'''
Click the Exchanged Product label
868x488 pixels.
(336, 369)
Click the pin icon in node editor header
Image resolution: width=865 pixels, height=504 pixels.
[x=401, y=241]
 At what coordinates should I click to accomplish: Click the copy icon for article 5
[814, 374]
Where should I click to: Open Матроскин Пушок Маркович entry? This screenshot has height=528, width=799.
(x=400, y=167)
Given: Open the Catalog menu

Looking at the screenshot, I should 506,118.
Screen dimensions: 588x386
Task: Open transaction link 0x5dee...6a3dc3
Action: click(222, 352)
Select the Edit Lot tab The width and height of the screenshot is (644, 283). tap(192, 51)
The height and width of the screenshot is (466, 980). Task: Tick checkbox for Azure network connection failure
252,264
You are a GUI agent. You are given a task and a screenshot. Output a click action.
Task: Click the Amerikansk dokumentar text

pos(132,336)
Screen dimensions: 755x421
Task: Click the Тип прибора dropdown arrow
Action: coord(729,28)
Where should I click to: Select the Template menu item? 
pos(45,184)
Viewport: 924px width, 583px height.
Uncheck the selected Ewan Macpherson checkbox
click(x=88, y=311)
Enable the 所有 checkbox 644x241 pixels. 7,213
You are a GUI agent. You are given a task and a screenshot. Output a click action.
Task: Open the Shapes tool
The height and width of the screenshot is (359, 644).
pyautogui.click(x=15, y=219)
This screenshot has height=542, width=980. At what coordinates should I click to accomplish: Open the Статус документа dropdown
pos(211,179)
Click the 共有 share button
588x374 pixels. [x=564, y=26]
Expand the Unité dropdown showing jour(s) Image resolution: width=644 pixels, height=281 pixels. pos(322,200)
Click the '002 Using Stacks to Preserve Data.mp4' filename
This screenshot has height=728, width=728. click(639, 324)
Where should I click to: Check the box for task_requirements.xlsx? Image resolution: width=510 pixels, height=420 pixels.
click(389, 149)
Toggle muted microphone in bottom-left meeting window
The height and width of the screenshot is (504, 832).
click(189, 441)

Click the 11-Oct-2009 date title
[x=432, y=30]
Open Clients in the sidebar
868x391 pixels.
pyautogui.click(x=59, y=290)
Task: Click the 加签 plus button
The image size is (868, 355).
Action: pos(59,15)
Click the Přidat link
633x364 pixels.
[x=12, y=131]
'''
EXERCISE GOAL:
The line containing "Open Clients in the sidebar" and every line after it, through the end of the records, should be repeated exactly and alone.

SOLUTION FOR THIS PROBLEM:
Open Clients in the sidebar
868x391 pixels.
pyautogui.click(x=59, y=290)
Task: Click the 加签 plus button
The image size is (868, 355).
Action: pos(59,15)
Click the Přidat link
633x364 pixels.
[x=12, y=131]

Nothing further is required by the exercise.